Multi-Sensor Fusion for Extended Object Tracking Exploiting Active and Passive Radio Signals

Reliable and robust positioning of radio devices remains a challenging task due to multipath propagation, hardware impairments, and interference from other radio transmitters. A frequently overlooked but critical factor is the agent itself, e.g., the user carrying the device, which potentially obstructs line-of-sight (LOS) links to the base stations (anchors). This paper addresses the problem of accurate positioning in scenarios where LOS links are partially blocked by the agent. The agent is modeled as an extended object (EO) that scatters, attenuates, and blocks radio signals. We propose a Bayesian method that fuses ``active'' measurements (between device and anchors) with ``passive'' multistatic radar-type measurements (between anchors, reflected by the EO). To handle measurement origin uncertainty, we introduce an multi-sensor and multiple-measurement probabilistic data association (PDA) algorithm that jointly fuses all EO-related measurements.
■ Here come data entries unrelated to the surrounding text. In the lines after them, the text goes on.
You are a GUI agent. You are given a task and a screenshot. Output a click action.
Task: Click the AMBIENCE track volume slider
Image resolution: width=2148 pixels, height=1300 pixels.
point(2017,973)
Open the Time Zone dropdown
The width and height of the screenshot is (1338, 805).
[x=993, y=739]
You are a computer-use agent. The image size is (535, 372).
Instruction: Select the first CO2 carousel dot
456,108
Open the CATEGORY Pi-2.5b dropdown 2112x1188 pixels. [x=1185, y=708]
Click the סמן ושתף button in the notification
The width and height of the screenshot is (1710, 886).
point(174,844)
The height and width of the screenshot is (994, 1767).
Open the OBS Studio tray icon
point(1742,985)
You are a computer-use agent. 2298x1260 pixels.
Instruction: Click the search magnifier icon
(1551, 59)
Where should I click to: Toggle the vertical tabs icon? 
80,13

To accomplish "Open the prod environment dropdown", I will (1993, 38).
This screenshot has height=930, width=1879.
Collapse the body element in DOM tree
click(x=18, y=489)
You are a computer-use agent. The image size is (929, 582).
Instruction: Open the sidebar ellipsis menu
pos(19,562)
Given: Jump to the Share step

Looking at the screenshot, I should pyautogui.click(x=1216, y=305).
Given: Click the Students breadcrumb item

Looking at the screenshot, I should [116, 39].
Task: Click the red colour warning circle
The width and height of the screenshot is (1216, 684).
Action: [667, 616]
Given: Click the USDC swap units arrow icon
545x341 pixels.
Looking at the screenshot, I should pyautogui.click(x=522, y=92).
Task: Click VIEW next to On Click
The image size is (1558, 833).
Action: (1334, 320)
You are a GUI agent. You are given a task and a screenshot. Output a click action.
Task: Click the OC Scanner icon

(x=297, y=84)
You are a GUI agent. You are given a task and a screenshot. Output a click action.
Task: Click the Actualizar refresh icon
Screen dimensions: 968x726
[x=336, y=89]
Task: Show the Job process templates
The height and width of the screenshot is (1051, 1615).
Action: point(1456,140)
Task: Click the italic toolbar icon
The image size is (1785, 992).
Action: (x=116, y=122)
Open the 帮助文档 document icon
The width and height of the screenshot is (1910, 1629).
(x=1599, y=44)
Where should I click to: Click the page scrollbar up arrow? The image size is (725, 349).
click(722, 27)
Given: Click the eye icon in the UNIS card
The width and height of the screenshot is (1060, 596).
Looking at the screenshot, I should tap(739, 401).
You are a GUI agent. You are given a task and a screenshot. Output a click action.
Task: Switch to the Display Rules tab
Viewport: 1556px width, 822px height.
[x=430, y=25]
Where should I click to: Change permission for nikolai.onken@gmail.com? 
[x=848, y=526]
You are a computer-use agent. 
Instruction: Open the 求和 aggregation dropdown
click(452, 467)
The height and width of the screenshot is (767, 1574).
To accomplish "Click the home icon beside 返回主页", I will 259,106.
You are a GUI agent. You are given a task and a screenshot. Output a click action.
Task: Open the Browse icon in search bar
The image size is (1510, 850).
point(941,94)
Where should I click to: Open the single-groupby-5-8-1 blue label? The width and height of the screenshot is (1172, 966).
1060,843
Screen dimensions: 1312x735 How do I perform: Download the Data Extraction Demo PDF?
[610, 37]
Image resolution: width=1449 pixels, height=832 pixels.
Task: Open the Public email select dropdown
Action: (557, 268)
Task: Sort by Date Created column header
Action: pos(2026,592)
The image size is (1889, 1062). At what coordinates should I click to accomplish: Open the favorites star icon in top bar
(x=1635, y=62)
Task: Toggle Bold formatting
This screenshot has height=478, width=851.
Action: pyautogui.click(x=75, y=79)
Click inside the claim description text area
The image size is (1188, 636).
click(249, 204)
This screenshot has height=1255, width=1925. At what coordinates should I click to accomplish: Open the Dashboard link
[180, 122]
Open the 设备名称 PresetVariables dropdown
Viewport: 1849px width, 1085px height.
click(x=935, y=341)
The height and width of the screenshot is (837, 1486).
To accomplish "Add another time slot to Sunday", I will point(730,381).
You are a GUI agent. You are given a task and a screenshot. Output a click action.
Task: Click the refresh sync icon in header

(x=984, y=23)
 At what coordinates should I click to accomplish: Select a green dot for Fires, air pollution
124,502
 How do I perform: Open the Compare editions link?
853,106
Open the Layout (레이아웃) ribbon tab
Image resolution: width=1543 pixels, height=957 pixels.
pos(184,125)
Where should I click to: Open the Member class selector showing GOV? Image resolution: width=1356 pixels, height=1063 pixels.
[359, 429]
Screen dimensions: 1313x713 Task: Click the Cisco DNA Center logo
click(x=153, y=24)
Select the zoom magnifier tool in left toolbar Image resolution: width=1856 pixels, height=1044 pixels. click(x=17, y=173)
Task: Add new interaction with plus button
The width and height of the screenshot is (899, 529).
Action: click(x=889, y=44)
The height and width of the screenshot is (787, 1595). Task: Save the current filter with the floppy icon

Furthermore, we develop an EO model tailored to agents such as human users, accounting for multiple reflections scattered off the body surface, and propose a simplified variant for low-complexity implementation. Evaluation on both synthetic and real radio measurements demonstrates that the proposed algorithm outperforms conventional PDA methods based on point target assumptions, particularly during and after obstructed line-of-sight (OLOS) conditions.